** ASSIGNED TASK **
Write out exactly, with both ends included, the lines that run from the line containing "Given: Click the" to the end of the entries. Pictures are not part of the answer.

>>>>

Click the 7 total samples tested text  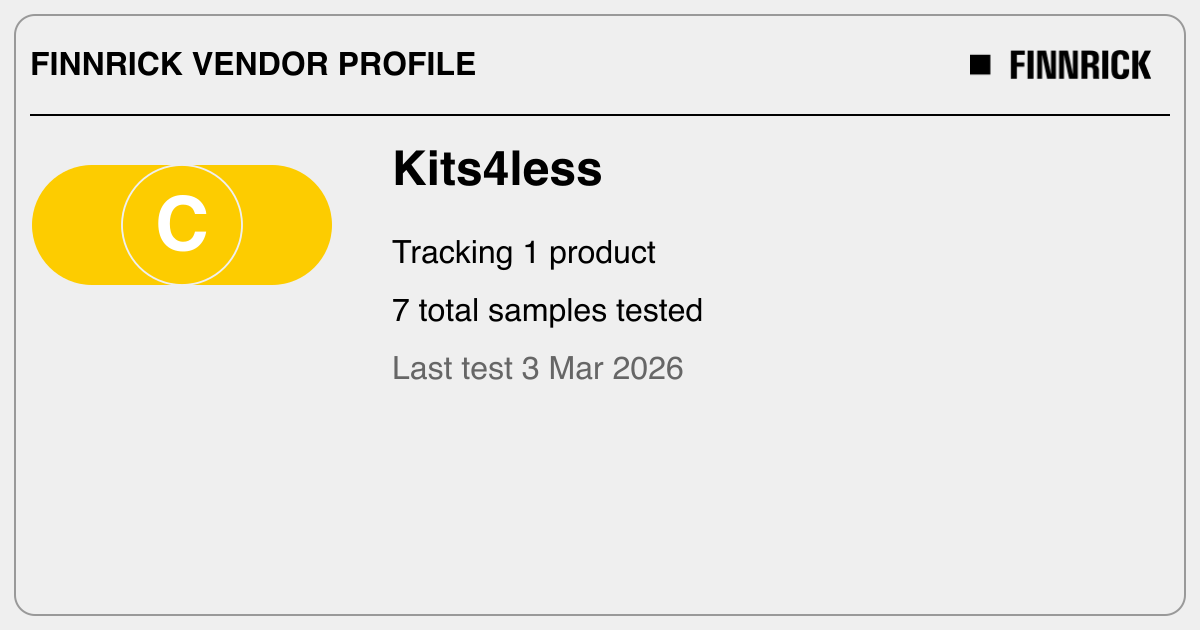pyautogui.click(x=548, y=311)
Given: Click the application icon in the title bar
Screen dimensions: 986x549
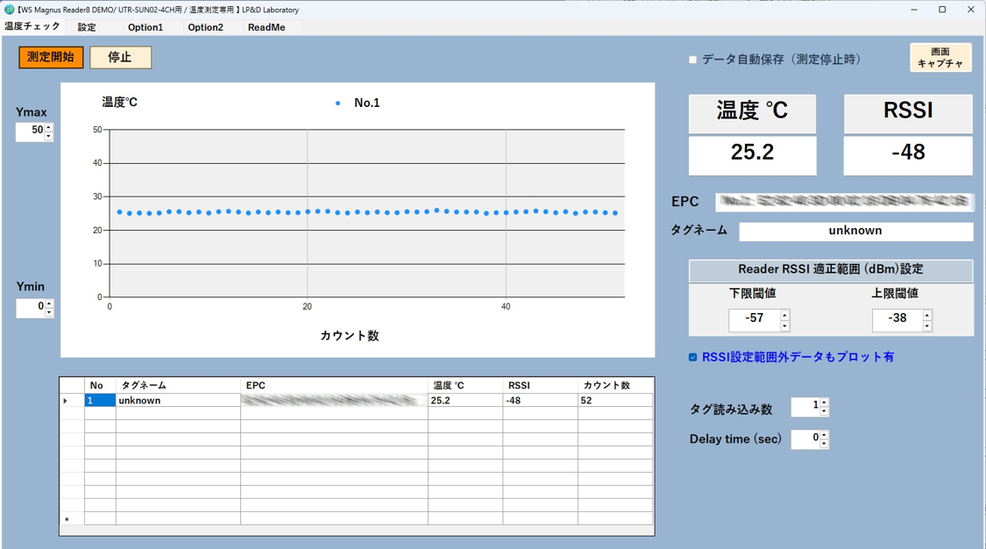Looking at the screenshot, I should click(9, 9).
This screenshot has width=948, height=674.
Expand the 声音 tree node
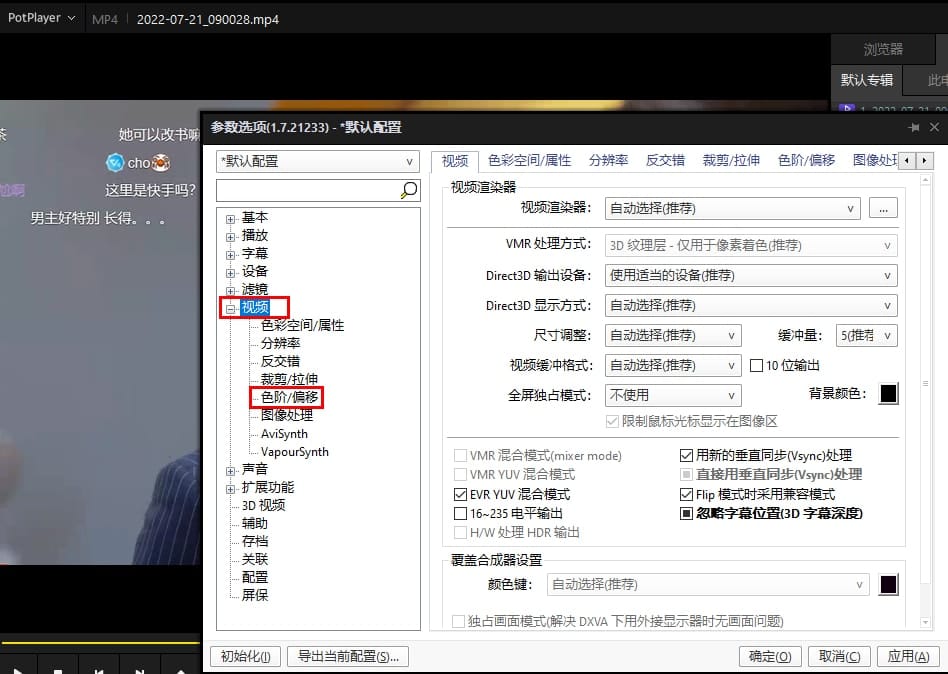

<<<<

** FINISHED EXERCISE **
Given: Click the application icon in the title bar
Screen dimensions: 986x549
Looking at the screenshot, I should click(9, 9).
This screenshot has width=948, height=674.
Expand the 声音 tree node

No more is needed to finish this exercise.